In the summer of 2006, a few men living and working in close proximity to the world’s largest mustache – the St. Louis Arch – mused about the sad state of a great institution: the American mustache.
After years of being found only on construction workers, law enforcement and motocross riders – the mustache had reached its low when its only national media presence was in the milk mustache campaign. This, to this august group of men, indicated a serious problem in modern American culture.
So they decided to act, believing the time had come for the "lip sweater" (or in Latin the Labia Sebucula) to return to its rightful place on the faces of men across America.
Thus the birth of the American Mustache Institute.
AMI first decided to take matters under its own respective lips and created a mustache event – 'Stache Bash 2006 – to raise awareness of the issue of mustache discrimination, support mustached Americans, and to raise funds for Challenger Baseball
(www.challengerbaseball.org) – a baseball league for disabled kids.
So in the span of three weeks, AMI pulled together the first 'Stache Bash, raising a few hundred dollars, but knowing the organization would truly have its coming out and make a strong push the following Summer – in 2007.
Then, as planned, in 2007 the gloves came off. AMI devised a local and national campaign - one aimed at targeting mustached Americans, the male Gen-Y crowd, and creating tremendous word of mouth buzz, internet chatter, media interest, and, in the end, growing the mustache revolution and second ‘Stache Bash event beyond what was ever imagined.
To date, the Institute is the only national advocacy group for the mustached American and has become the clearinghouse for mustaches across the U.S., with a growing presence on the global front.

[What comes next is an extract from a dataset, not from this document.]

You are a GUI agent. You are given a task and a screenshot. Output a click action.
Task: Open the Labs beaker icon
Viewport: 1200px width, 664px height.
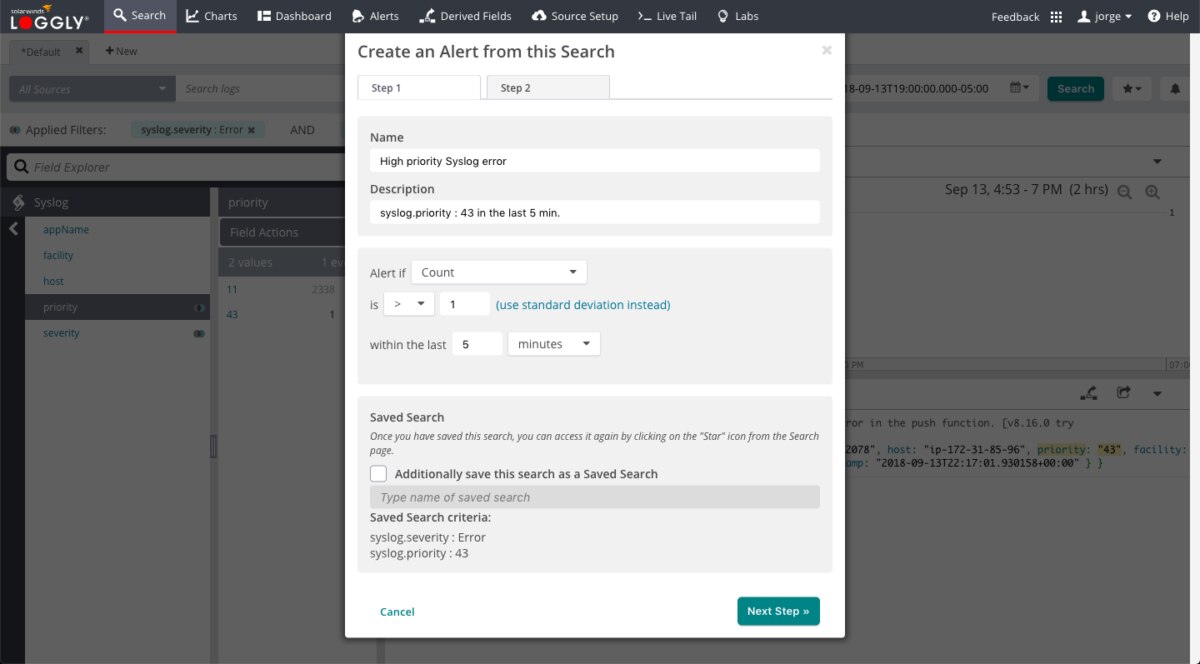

AMI consider ourselves the American Civil Liberties Union (ACLU) of mustaches, and our web site receives roughly 200,000 visits weekly. Possibly this is why Matt Marrone of the New York Daily news scribe referred to AMI as, "The American Mustache Institute, truly one of the most august bodies in the United States today..."
Moving forward, AMI will continue to defend those who have stood defenseless since the early 1980s - men who choose to adorn their upper lip with luxurious lip hair.
And AMI asks that supporters of the mustache take these 10 steps to support those of us with lip sweaters, flavor savers, push brooms, cookie dusters, and whatever other euphemism you can find for the 'stache:
- If able, grow and wear a mustache as often as possible.
- If you have to send one of those silly e-mail smiles, never forget to include a mustache :-{)
- When discussing great actors, always include Billy Dee Williams.
- Pray twice daily facing the world's largest mustache – the St. Louis Arch.
- Send e-mails to NBC Nightly News anchor Brian Williams (brian.williams@nbc.com) encouraging him to wear a mustache. Remind him Walter Cronkite had a mustache, so he should grow one too.
- Stand at attention whenever YMCA is played.
- Start a petition making Burt Reynolds' birthday a federal holiday.
- In full view of a mustached American, confront a clean shaven man and ask him why he's afraid to grow a mustache.
- Clap whenever Gene Shalit appears on television.
- Never forget that Tom Selleck's sex appeal was drastically reduced after he shaved his mustache for Three Men & A Baby.